Tanto per non perdere le sane abitudini dalla Casa Bianca arriva un altro giro
di sanzioni contro Cuba. Questa volta il Dipartimento di Stato statunitense, in
una nuova azione dell’amministrazione Trump contro il Paese caraibico, ha
sanzionato Díaz-Canel e sua moglie, Lis Cuesta Peraza, Alejandro Castro Espín,
figlio di Raúl Castro, Raúl Alejandro Castro Calis, nipote di Raúl Castro e
Manuel Anido Cuesta, figliastro di Díaz-Canel.
Sono state inoltre sanzionati il Ministero delle Forze Armate Rivoluzionarie
(MINFAR), i Comitati di Difesa della Rivoluzione (CDR), l’Istituto Cubano di
Amicizia con i Popoli (ICAP), Amistur Cuba S.A. e Miniera La Victoria S.A.
Le sanzioni bloccano tutti i beni e gli interessi sotto la giurisdizione degli
Stati Uniti e vietano ai cittadini e alle imprese statunitensi di effettuare
transazioni con i sanzionati.
Marco Rubio, nella solita stantia retorica, ha affermato che le sanzioni
cercano di colpire la rete di persone ed entità che sostengono e finanziano le
attività di Cuba contro gli interessi degli Stati Uniti.

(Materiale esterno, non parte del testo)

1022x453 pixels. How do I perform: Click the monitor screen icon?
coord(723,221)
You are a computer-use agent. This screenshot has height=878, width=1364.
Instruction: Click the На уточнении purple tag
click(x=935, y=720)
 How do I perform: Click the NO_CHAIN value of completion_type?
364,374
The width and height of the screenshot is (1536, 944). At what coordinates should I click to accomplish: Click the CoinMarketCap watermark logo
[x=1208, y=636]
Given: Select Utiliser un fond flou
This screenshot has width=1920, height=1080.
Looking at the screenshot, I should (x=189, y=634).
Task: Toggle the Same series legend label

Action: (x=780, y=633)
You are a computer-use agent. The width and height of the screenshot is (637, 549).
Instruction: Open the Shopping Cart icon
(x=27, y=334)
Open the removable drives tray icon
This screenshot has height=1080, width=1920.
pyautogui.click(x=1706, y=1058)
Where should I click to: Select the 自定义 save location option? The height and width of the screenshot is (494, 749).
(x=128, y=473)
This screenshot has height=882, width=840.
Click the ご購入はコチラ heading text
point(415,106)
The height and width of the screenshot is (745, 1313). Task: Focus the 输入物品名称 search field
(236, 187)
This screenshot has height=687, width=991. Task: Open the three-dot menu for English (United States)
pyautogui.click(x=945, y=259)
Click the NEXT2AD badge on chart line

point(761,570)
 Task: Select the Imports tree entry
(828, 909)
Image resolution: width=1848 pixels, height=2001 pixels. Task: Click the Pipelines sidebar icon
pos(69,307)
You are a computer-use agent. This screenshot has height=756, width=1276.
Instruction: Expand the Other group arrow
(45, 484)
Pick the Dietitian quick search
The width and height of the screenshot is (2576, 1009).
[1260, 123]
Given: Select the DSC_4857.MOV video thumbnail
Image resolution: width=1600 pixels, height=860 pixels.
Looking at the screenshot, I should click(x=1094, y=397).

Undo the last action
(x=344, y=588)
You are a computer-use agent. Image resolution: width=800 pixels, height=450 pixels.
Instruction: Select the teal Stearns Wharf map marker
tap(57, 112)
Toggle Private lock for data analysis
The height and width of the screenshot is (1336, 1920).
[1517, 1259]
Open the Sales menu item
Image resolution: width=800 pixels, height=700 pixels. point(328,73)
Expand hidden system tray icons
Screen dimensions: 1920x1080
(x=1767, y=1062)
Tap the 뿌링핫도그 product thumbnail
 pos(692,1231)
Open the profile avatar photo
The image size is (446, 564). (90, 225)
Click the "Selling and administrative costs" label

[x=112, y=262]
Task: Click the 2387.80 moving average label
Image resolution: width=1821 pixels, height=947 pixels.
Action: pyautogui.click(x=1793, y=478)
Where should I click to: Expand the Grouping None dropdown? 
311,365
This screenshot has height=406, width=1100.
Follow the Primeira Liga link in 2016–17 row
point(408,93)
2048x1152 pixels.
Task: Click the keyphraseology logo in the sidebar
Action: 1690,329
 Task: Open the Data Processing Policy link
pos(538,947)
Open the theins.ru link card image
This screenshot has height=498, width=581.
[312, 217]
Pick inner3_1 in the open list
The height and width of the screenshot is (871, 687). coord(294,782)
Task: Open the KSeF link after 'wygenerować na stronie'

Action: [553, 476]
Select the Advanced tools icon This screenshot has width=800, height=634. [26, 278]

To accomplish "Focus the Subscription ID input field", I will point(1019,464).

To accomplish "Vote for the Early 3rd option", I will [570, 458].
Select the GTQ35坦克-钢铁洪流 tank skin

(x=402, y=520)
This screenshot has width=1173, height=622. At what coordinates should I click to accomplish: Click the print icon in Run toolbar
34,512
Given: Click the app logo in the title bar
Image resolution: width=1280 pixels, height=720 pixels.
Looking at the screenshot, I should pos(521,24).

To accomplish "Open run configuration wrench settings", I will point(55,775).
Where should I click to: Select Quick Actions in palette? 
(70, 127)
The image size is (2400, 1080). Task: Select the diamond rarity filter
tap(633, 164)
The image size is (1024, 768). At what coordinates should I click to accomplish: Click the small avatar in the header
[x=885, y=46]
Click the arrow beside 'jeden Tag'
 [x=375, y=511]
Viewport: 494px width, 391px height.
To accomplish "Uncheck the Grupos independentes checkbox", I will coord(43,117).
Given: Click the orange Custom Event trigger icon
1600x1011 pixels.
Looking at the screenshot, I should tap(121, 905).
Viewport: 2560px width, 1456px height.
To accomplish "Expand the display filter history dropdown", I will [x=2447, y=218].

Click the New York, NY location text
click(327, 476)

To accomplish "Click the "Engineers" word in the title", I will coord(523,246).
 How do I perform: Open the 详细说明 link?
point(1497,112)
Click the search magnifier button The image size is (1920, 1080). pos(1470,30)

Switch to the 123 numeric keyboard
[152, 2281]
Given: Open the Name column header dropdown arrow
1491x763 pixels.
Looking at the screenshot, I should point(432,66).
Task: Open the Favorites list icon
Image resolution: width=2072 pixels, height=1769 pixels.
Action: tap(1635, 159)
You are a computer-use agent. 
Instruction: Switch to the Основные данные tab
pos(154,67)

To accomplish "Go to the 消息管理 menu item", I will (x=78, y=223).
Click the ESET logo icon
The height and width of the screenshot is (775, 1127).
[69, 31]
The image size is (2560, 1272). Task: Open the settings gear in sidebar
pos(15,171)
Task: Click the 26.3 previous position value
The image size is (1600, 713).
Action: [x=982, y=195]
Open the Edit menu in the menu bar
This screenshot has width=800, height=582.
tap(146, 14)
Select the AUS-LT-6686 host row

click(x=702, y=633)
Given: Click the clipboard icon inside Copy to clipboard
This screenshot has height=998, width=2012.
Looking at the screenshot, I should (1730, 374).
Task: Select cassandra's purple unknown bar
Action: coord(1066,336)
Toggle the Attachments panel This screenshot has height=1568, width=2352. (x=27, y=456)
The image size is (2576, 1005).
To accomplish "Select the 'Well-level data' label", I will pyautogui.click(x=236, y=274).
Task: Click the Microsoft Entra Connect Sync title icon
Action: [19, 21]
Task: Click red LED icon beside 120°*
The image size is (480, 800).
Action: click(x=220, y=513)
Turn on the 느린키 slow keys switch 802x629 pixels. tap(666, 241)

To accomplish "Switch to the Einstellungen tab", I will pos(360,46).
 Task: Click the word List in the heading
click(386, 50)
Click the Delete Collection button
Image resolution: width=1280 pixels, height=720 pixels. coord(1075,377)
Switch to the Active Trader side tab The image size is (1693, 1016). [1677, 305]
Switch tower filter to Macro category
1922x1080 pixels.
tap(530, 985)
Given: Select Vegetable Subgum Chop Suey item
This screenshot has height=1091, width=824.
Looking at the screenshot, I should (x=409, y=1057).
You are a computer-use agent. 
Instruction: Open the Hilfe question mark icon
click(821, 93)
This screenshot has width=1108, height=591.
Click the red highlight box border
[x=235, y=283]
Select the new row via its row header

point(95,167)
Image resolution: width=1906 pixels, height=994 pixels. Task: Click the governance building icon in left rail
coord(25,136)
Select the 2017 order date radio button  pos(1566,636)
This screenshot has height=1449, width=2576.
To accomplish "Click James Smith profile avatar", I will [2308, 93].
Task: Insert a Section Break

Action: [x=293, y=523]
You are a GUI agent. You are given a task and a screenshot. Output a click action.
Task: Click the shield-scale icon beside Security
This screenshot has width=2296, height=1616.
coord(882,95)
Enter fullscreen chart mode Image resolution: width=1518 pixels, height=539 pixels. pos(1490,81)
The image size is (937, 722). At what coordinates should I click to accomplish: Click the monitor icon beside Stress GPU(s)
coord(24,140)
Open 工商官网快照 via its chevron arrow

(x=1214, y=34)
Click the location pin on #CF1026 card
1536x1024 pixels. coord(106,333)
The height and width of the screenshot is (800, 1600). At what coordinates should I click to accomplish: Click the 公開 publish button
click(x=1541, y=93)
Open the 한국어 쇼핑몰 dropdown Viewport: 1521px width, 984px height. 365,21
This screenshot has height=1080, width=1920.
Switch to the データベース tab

“La vile inclusione del presidente Díaz-Canel, parte della sua famiglia, oltre a
istituzioni, organizzazioni della società civile e aziende cubane in una lista
illegittima e unilaterale del governo degli Stati Uniti è l’ultimo esempio del
piano interventista statunitense, che intende presentare Cuba come una minaccia
alla sicurezza nazionale degli Stati Uniti”, ha scritto il Ministro degli Esteri
Bruno Rodriguez Parrilla sul suo account X dopo l’emissione delle sanzioni.
“Ogni azione degli Stati Uniti volta a costruire uno scenario di conflitto tra i
due Paesi sarà destinata al fallimento. Ogni minaccia contro l’indipendenza e la
sovranità di Cuba avrà come risposta più unità e determinazione del nostro
popolo” ha aggiunto il ministro.
Intanto Donald Trump tuonava nuovamente contro Cuba, dichiarando che dopo
l’Iran, Washington si occuperà della nazione caraibica. “Ci occuperemo di questo
(Cuba) non appena avremo finito (con l’Iran). Mi piace fare una cosa alla
volta,” ha dichiarato l’inquilino della Casa Bianca.
Da parte sua Miguel Díaz-Canel ha commentato le recenti dichiarazioni di Donald
Trump affermando che “questa cecità politica si aggiunge alle misure coercitive
applicate nelle ultime settimane contro il nostro Paese, progettate per
danneggiare il popolo cubano”.
Il governo cinese ha dichiarato che Washington deve porre fine “immediatamente e
completamente” al blocco e alle sanzioni contro l’isola. La portavoce del
Ministero degli Esteri cinese, Mao Ning, ha accusato gli Stati Uniti di usare
“pretesti” e “calunnie” per giustificare la loro politica nei confronti
dell’Avana.
“Inventare pretesti e diffondere calunnie non può giustificare il brutale blocco
o le sanzioni illegali degli Stati Uniti contro Cuba”, ha affermato Mao Ning,
aggiungendo che le misure imposte per decenni da Washington hanno gravemente
colpito l’economia cubana e le condizioni di vita della popolazione (RT).